Variants of Transient Receptor Potential Melastatin Member 4 in Childhood Atrioventricular Block.

BACKGROUND: Transient receptor potential melastatin member 4 (TRPM4) is a nonselective cation channel. TRPM4 mutations have been linked to cardiac conduction disease and Brugada syndrome. The mechanisms underlying TRPM4-dependent conduction slowing are not fully understood. The aim of this study was to characterize TRPM4 genetic variants found in patients with congenital or childhood atrioventricular block. METHODS AND RESULTS: Ninety-one patients with congenital or childhood atrioventricular block were screened for candidate genes. Five rare TRPM4 genetic variants were identified and investigated. The variants were expressed heterologously in HEK293 cells. Two of the variants, A432T and A432T/G582S, showed decreased expression of the protein at the cell membrane; inversely, the G582S variant showed increased expression. Further functional characterization of these variants using whole-cell patch-clamp configuration showed a loss of function and a gain of function, respectively. We hypothesized that the observed decrease in expression was caused by a folding and trafficking defect. This was supported by the observation that incubation of these variants at lower temperature partially rescued their expression and function. Previous studies have suggested that altered SUMOylation of TRPM4 may cause a gain of function; however, we did not find any evidence that supports SUMOylation as being directly involved for the gain-of-function variant. CONCLUSIONS: This study underpins the role of TRPM4 in the cardiac conduction system. The loss-of-function variants A432T/G582S found in 2 unrelated patients with atrioventricular block are most likely caused by misfolding-dependent altered trafficking. The ability to rescue this variant with lower temperature may provide a novel use of pharmacological chaperones in treatment strategies.

Targeted resequencing identifies TRPM4 as a major gene predisposing to progressive familial heart block type I.

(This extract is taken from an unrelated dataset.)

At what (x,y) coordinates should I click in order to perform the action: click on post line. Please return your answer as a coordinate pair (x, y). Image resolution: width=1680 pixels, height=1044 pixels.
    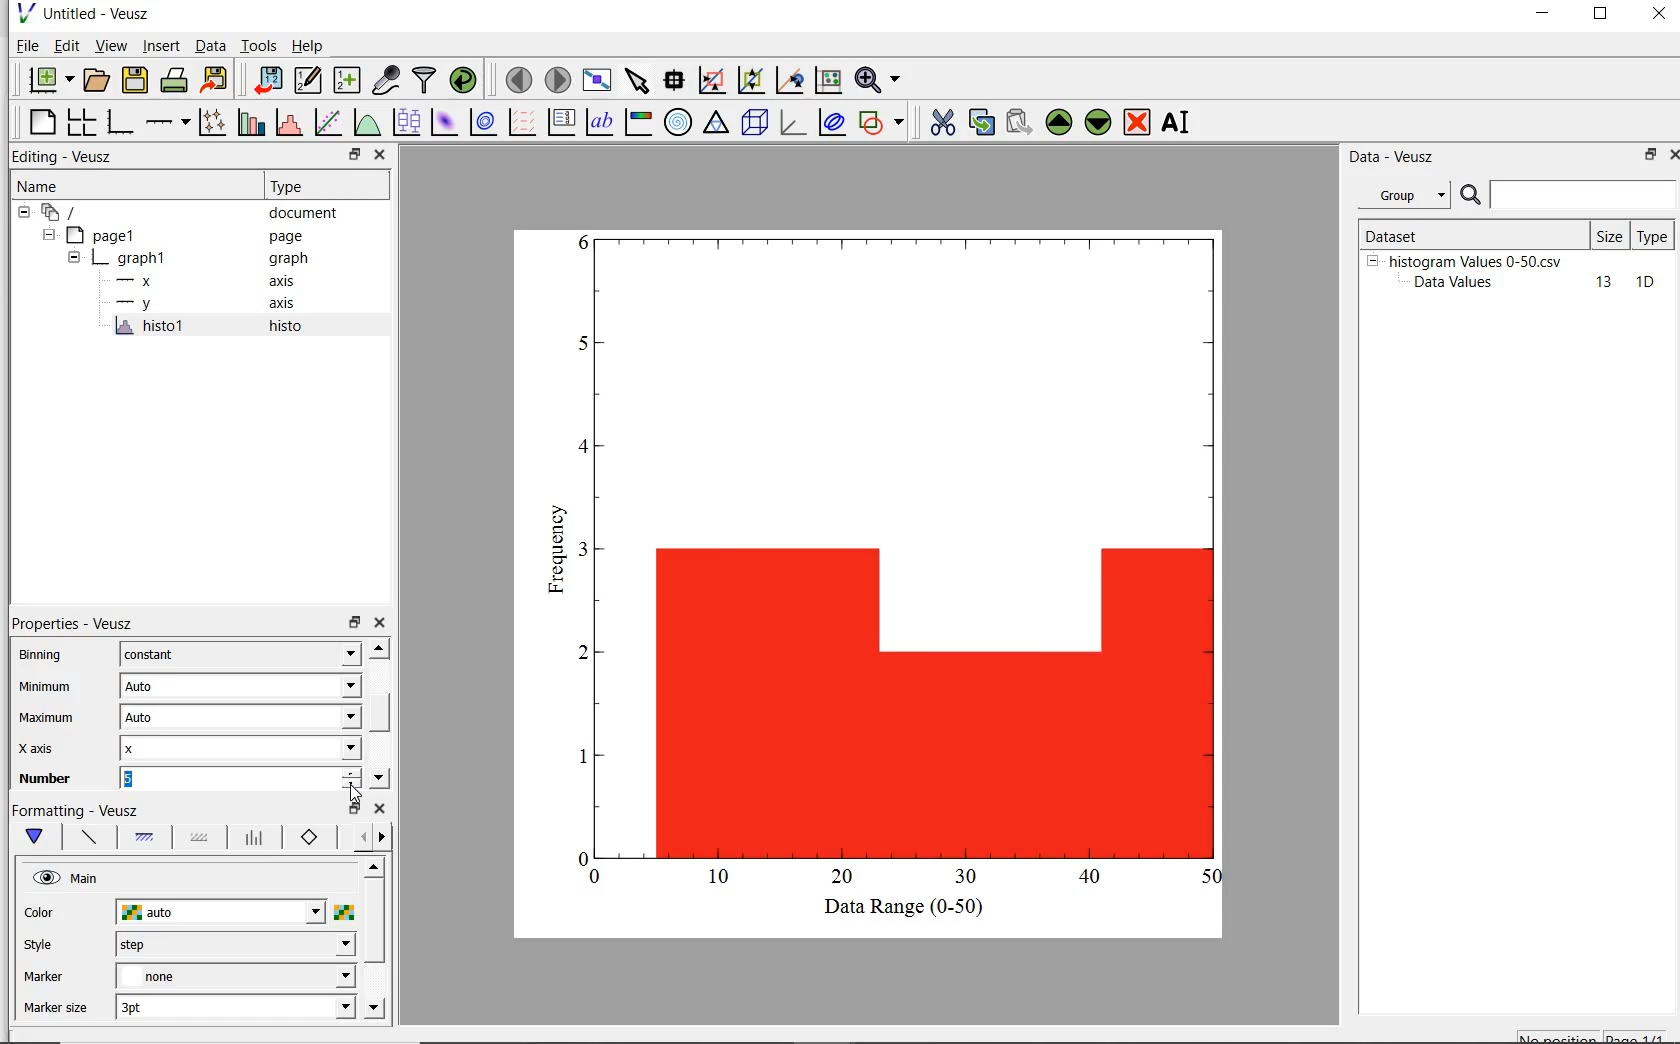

BACKGROUND: Progressive cardiac conduction disease (PCCD) is one of the most common cardiac conduction disturbances. It has been causally related to rare mutations in several genes including SCN5A, SCN1B, TRPM4, LMNA and GJA5. METHODS AND RESULTS: In this study, by applying targeted next-generation sequencing (NGS) in 95 unrelated patients with PCCD, we have identified 13 rare variants in the TRPM4 gene, two of which are currently absent from public databases. This gene encodes a cardiac calcium-activated cationic channel which precise role and importance in cardiac conduction and disease is still debated. One novel variant, TRPM4-p.I376T, is carried by the proband of a large French 4-generation pedigree. Systematic familial screening showed that a total of 13 family members carry the mutation, including 10 out of the 11 tested affected individuals versus only 1 out of the 21 unaffected ones. Functional and biochemical analyses were performed using HEK293 cells, in whole-cell patch-clamp configuration and Western blotting. TRPM4-p.I376T results in an increased current density concomitant to an augmented TRPM4 channel expression at the cell surface. CONCLUSIONS: This study is the first extensive NGS-based screening of TRPM4 coding variants in patients with PCCD. It reports the third largest pedigree diagnosed with isolated Progressive Familial Heart Block type I and confirms that this subtype of PCCD is caused by mutation-induced gain-of-expression and function of the TRPM4 ion channel.